WHAT THE TASK ASKS -> Copy the lines of the listing below verbatim, from the line containing "The image size is (1576, 1194)." up to and including the line containing "Action: tap(1003, 20)", and nothing else.

(Records from a dataset)
===
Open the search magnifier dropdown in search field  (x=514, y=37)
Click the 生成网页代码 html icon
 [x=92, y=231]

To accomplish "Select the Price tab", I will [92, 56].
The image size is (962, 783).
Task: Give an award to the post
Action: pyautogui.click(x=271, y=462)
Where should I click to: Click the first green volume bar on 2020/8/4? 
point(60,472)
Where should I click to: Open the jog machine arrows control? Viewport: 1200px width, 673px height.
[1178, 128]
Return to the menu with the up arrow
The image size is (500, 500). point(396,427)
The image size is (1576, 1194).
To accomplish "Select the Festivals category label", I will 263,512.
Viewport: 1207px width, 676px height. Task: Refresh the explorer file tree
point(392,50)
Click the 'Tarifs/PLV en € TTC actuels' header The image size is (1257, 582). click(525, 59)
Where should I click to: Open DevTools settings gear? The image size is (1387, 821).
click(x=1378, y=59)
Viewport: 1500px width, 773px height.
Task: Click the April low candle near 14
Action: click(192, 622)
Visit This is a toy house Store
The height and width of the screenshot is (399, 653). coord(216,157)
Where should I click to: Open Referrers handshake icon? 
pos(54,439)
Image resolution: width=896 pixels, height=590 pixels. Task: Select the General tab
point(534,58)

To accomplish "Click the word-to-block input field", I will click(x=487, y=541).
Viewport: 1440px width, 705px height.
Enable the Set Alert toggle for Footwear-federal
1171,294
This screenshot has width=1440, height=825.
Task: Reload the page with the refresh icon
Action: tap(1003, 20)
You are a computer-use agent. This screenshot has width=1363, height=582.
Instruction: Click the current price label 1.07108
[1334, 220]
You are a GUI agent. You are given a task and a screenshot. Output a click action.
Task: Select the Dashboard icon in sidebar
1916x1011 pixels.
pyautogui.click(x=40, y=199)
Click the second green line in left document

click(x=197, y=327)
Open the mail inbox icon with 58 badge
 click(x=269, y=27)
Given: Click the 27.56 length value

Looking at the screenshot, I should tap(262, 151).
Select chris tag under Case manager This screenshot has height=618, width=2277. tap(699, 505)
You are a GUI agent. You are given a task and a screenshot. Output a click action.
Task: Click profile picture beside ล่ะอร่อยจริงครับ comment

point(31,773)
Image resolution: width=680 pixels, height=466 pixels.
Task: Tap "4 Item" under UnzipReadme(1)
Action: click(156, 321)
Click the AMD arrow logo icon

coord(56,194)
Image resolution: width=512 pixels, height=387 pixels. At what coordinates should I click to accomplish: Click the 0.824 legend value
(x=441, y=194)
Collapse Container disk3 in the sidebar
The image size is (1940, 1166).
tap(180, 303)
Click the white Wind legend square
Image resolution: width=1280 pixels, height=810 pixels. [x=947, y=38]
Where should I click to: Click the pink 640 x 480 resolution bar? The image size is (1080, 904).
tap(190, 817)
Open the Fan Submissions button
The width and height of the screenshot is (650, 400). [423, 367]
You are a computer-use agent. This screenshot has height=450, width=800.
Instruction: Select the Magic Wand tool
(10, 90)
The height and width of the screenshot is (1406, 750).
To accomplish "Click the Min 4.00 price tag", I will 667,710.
===
WRITTEN ANSWER ->
The image size is (1576, 1194).
To accomplish "Select the Festivals category label", I will 263,512.
Viewport: 1207px width, 676px height. Task: Refresh the explorer file tree
point(392,50)
Click the 'Tarifs/PLV en € TTC actuels' header The image size is (1257, 582). click(525, 59)
Where should I click to: Open DevTools settings gear? The image size is (1387, 821).
click(x=1378, y=59)
Viewport: 1500px width, 773px height.
Task: Click the April low candle near 14
Action: click(192, 622)
Visit This is a toy house Store
The height and width of the screenshot is (399, 653). coord(216,157)
Where should I click to: Open Referrers handshake icon? 
pos(54,439)
Image resolution: width=896 pixels, height=590 pixels. Task: Select the General tab
point(534,58)

To accomplish "Click the word-to-block input field", I will click(x=487, y=541).
Viewport: 1440px width, 705px height.
Enable the Set Alert toggle for Footwear-federal
1171,294
This screenshot has width=1440, height=825.
Task: Reload the page with the refresh icon
Action: tap(1003, 20)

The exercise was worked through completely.